25 A method for assessing the tissue dehiscence phenotype of a plant, the method comprising the step of determining the presence and/or identity of a DNA
marker which is either:
(i) a mutant allele of a gene encoding a target enzyme, which target enzyme is responsible for either biosynthesis or degradation or inactivation of gibberellins, or (ii) an associated DNA marker which segregates with said mutant allele.

26 A method as claimed in claim 25 wherein the plant is selected from the group consisting of: a wild-type plant; a transgenic plant; a plant obtained by mutagenesis.

27 A method as claimed in claim 25 or claim 26 which employs a nucleic acid probe or primer encoding all or part of said target enzyme.

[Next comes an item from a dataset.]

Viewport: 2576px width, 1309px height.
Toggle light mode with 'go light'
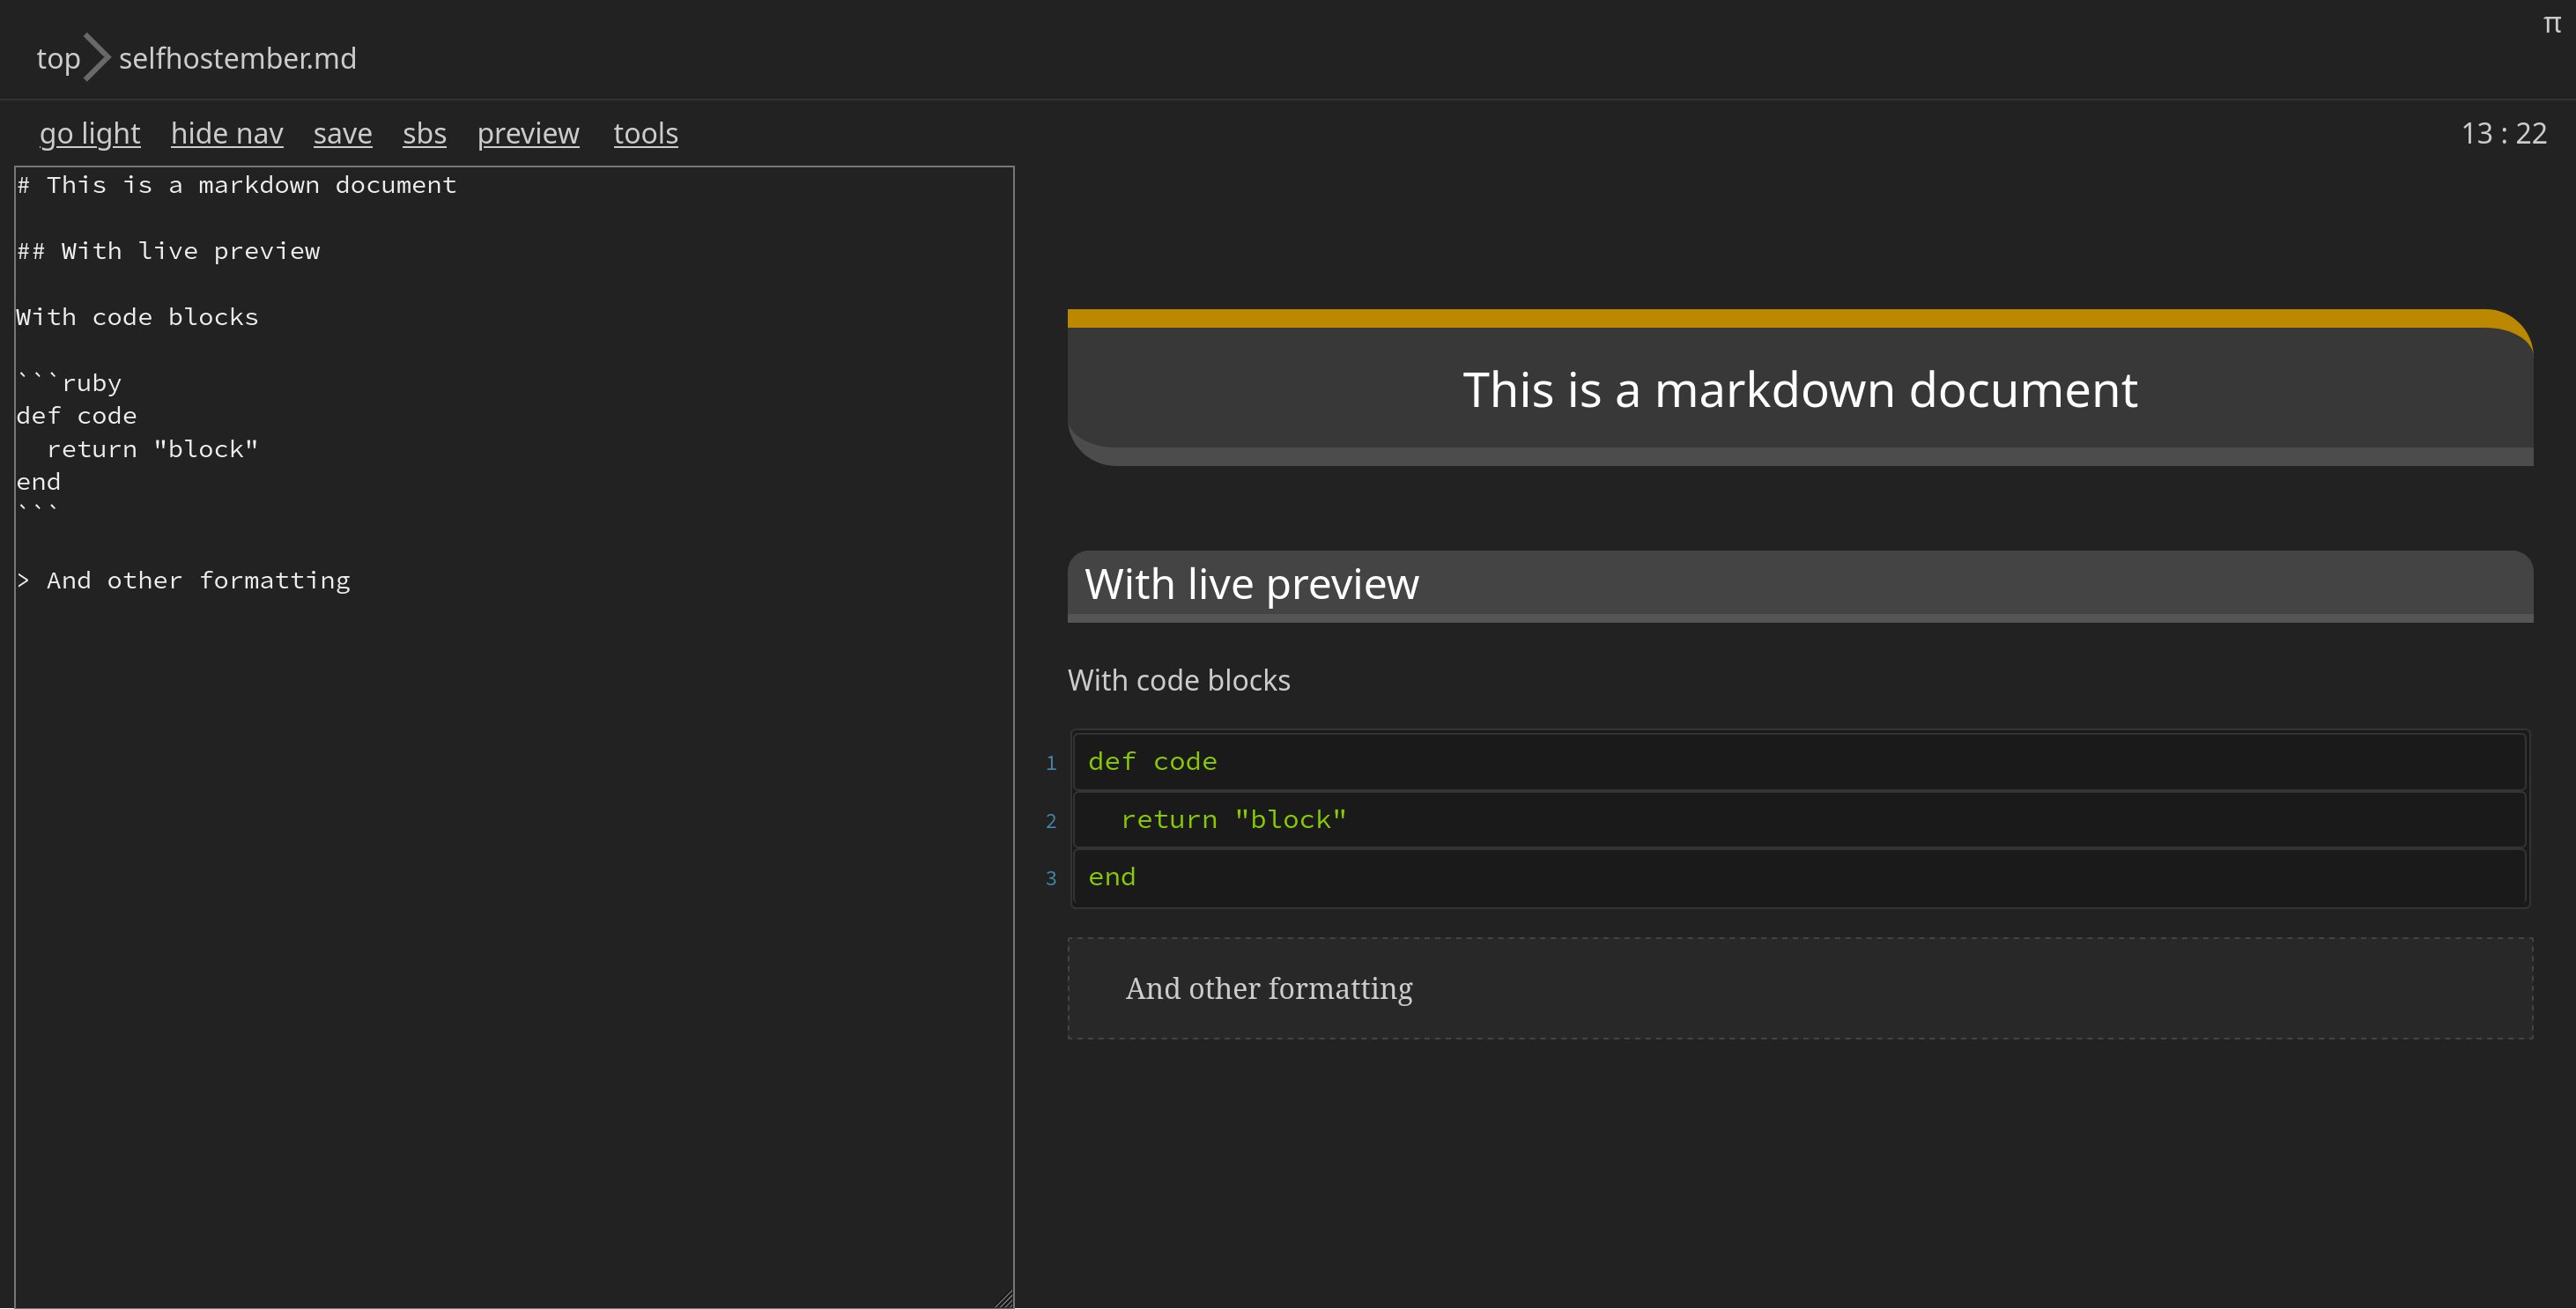(x=89, y=133)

28 A method as claimed in claim 27, which comprises subjecting a biological sample obtained from said plant to a polymerase chain reaction assay using a set of at least two primers, said set being selected from the group consisting of:
(i) a set of primers, wherein one of said primers specifically recognizes the 5' flanking region of the mutant allele and the other of said primers specifically recognizes the 3' flanking region of the mutant allele, respectively, (ii) a set of primers, wherein one of said primers specifically recognizes the 5' or 3' flanking region of the mutant allele and the other of said primers specifically recognizes the mutation region of the mutant allele, (iii) a set of primers, wherein one of said primers specifically recognizes the 5' or 3' flanking region of the mutant allele and the other of said primers specifically recognizes the joining region between the 3' or 5' flanking region and the mutation region of the mutant allele, respectively.

29 A method of producing a dehiscent seed plant characterized by having modified tissue dehiscence and modified seed release, which method comprises:
I.) preparing F1 hybrid plants which comprise a mutant allele of a gene encoding a target enzyme, which target enzyme is responsible for either biosynthesis or degradation or inactivation of gibberellins;
II.) analyzing F1 hybrids by screening with DNA markers as defined in claim 25, and selecting hybrids for backcrossing with one parental line;
III.) analyzing DNA markers as defined in claim 25 in individual plants of the Backcross generation and selection of lines with said mutant allele;
IV.) optionally repeating step (III) to generate desired germplasm.

30 A kit for assessing the tissue dehiscence phenotype of a plant, the kit comprising at least two primers, said set being selected from the group consisting of:
(i) a set of primers, wherein one of said primers specifically recognizes the 5' flanking region of the mutant allele as defined in claim 25 and the other of said primers specifically recognizes the 3' flanking region of the mutant allele, respectively, (ii) a set of primers, wherein one of said primers specifically recognizes the 5' or 3' flanking region of the mutant allele as defined in claim 25 and the other of said primers specifically recognizes the mutation region of the mutant allele, (iii) a set of primers, wherein one of said primers specifically recognizes the 5' or 3' flanking region of the mutant allele as defined in claim 25 and the other of said primers specifically recognizes the joining region between the 3' or 5' flanking region and the mutation region of the mutant allele, respectively.

31 A method, DNA construct, plant, or use as claimed in any one of the preceding claims wherein the plant is a member of Brassicaceae, and is optionally rapeseed, or is a member of the Fabaceae, and is optionally a soybean, pea, lentil or bean plant.